◆ SET PROBLEM A: Decide whether each statement agrees with the forum excerpt: (i) Harvey is said to look like he is wearing a tuxedo; (ii) the Aussiedoodle has a poodle mom; (iii) the miniature Australian labradoodle is 13. Answer each with yes or no and quote the deciding words of the forum excerpt.
◆ SET PROBLEM B: Please transcribe the forum excerpt from "## hollydolly (Feb" through "the counter top...".

◆ SOURCE EXCERPT:

<<<<

I hear he is a well behaved pup.    Thank you all.


----------



## jujube (Feb 3, 2021)

Harvey looks like he has on a tuxedo.  Well-dressed chappie.


----------



## Pam (Feb 4, 2021)

He is gorgeous!


----------



## hollydolly (Feb 4, 2021)

PamfromTx said:


> View attachment 147851View attachment 147850 He's an Aussiedoodle (Australian shepherd mom, poodle dad). I keep wondering how he climbed that high metal table....


Yes he's gorgeous  

we have one of those, a miniature Australian labradoodle in all black,  and another larger one in white and black, ... the little one is 13 now, and got slight dementia so barks  for no reason sometimes... ... but he's still a beautiful  loving dog ..he sleeps a lot now, but he can still jump high heights onto the bed, or sofa, and even until recently right over the dog gate into the kitchen to grab some meat from the counter top... 
and he belongs to my daughter.. I dog sat for her yesterday and took a photo of him as I almost always do....

>>>>

◆ RECORD EXCERPTS:
<<<<

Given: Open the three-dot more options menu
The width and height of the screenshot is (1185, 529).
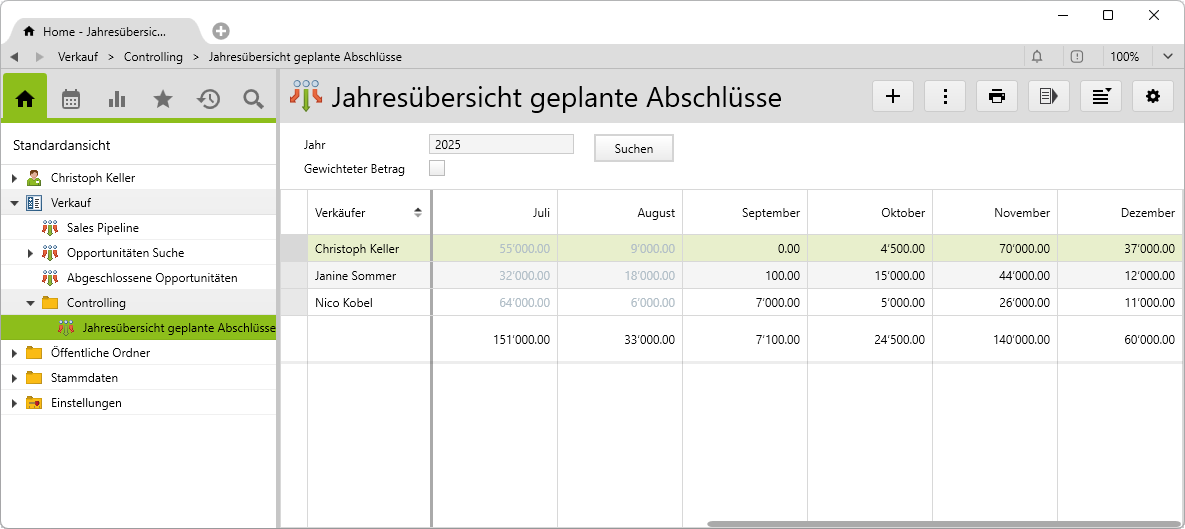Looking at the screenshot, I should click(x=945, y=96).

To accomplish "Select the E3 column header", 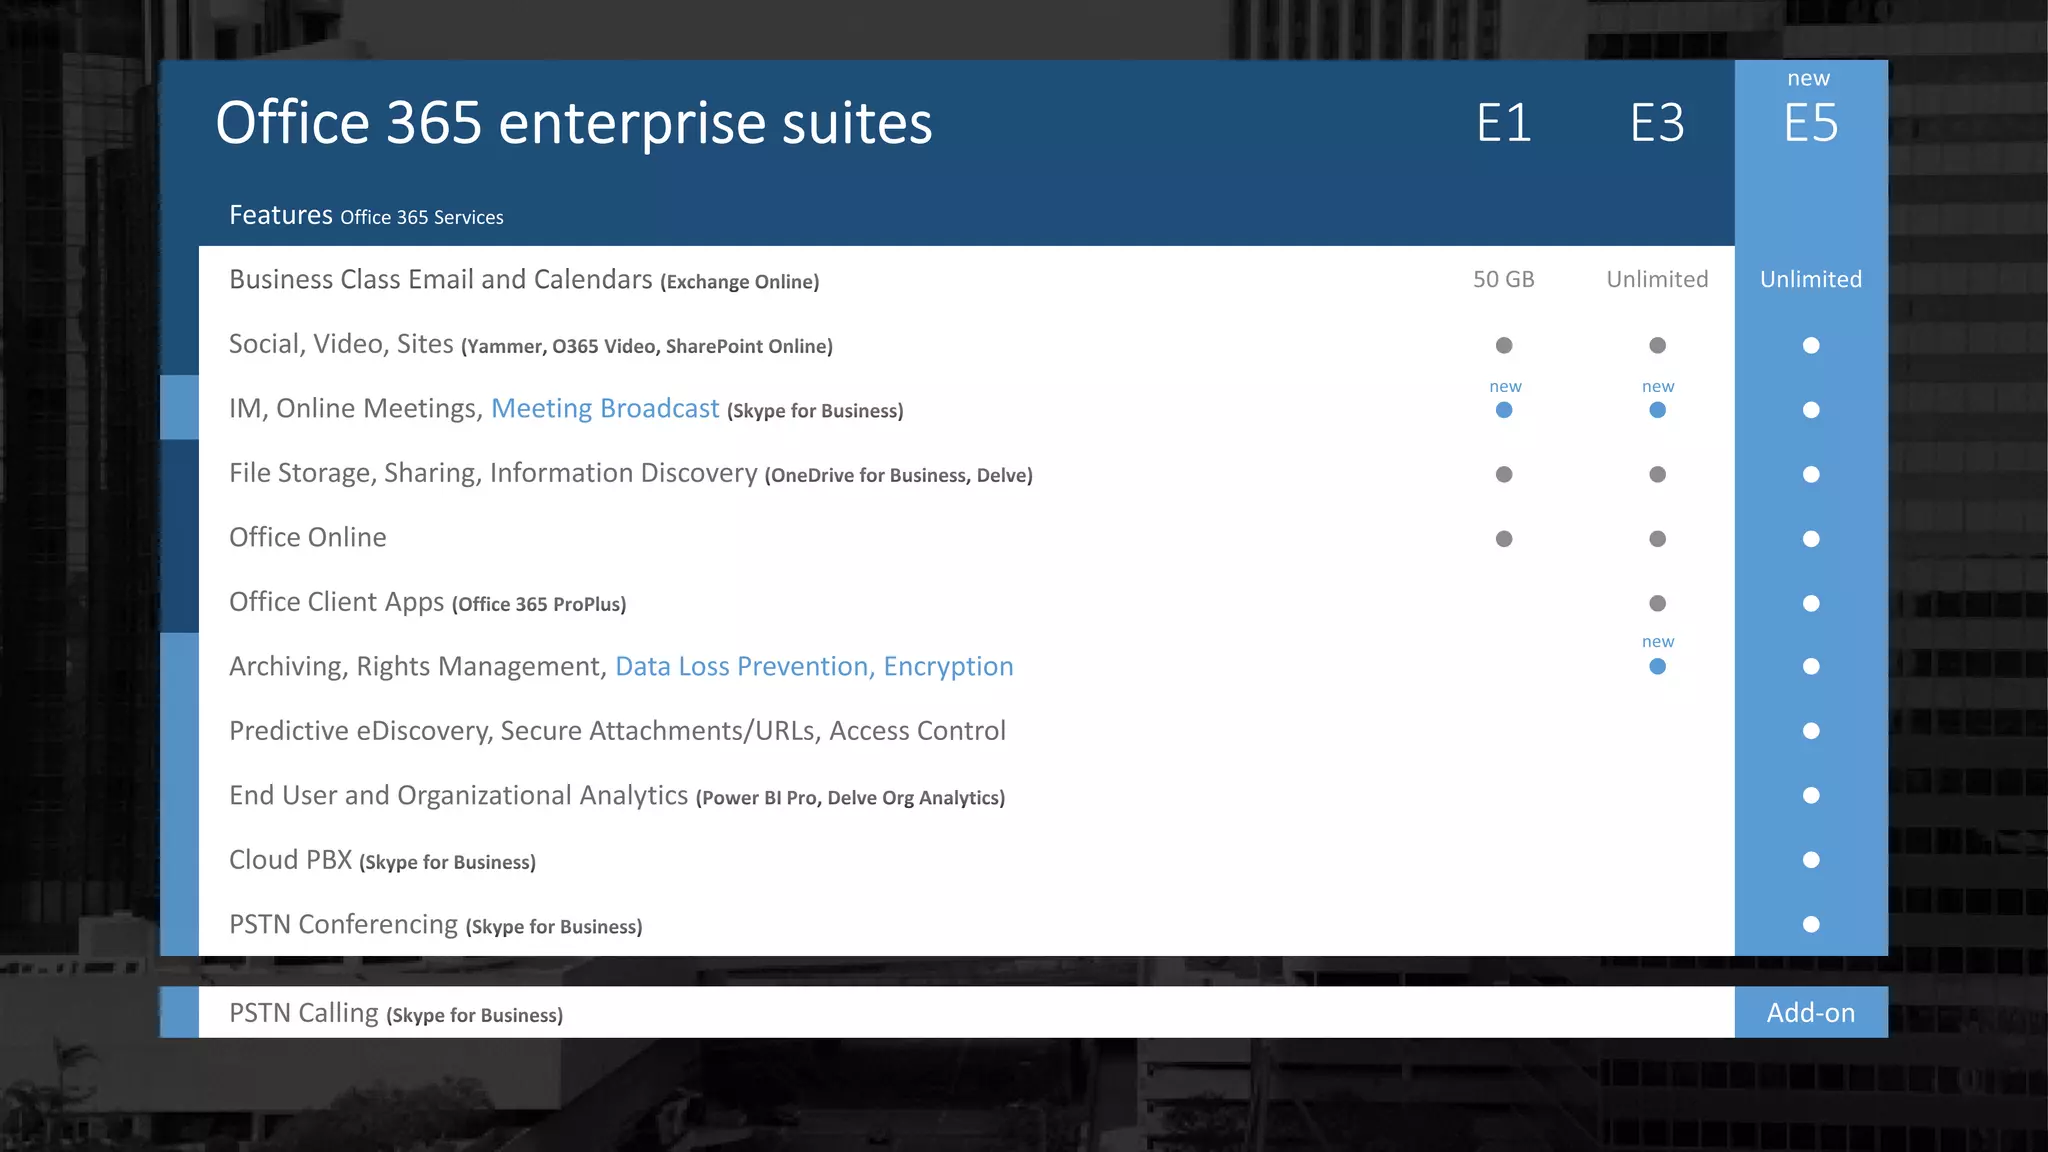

>>>>
<<<<

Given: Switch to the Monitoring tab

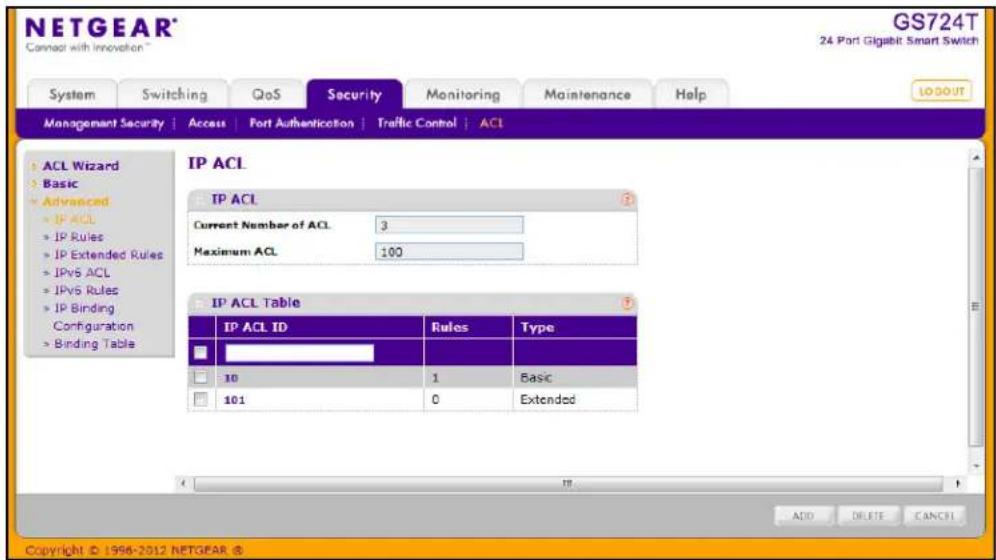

>>>>

◆ FULL OUTPUT A:
(i) Yes: "Harvey looks like he has on a tuxedo."
(ii) No: "Australian shepherd mom, poodle dad"
(iii) Yes: "the little one is 13 now"

◆ FULL OUTPUT B:
## hollydolly (Feb 4, 2021)

PamfromTx said:


> View attachment 147851View attachment 147850 He's an Aussiedoodle (Australian shepherd mom, poodle dad). I keep wondering how he climbed that high metal table....


Yes he's gorgeous  

we have one of those, a miniature Australian labradoodle in all black,  and another larger one in white and black, ... the little one is 13 now, and got slight dementia so barks  for no reason sometimes... ... but he's still a beautiful  loving dog ..he sleeps a lot now, but he can still jump high heights onto the bed, or sofa, and even until recently right over the dog gate into the kitchen to grab some meat from the counter top...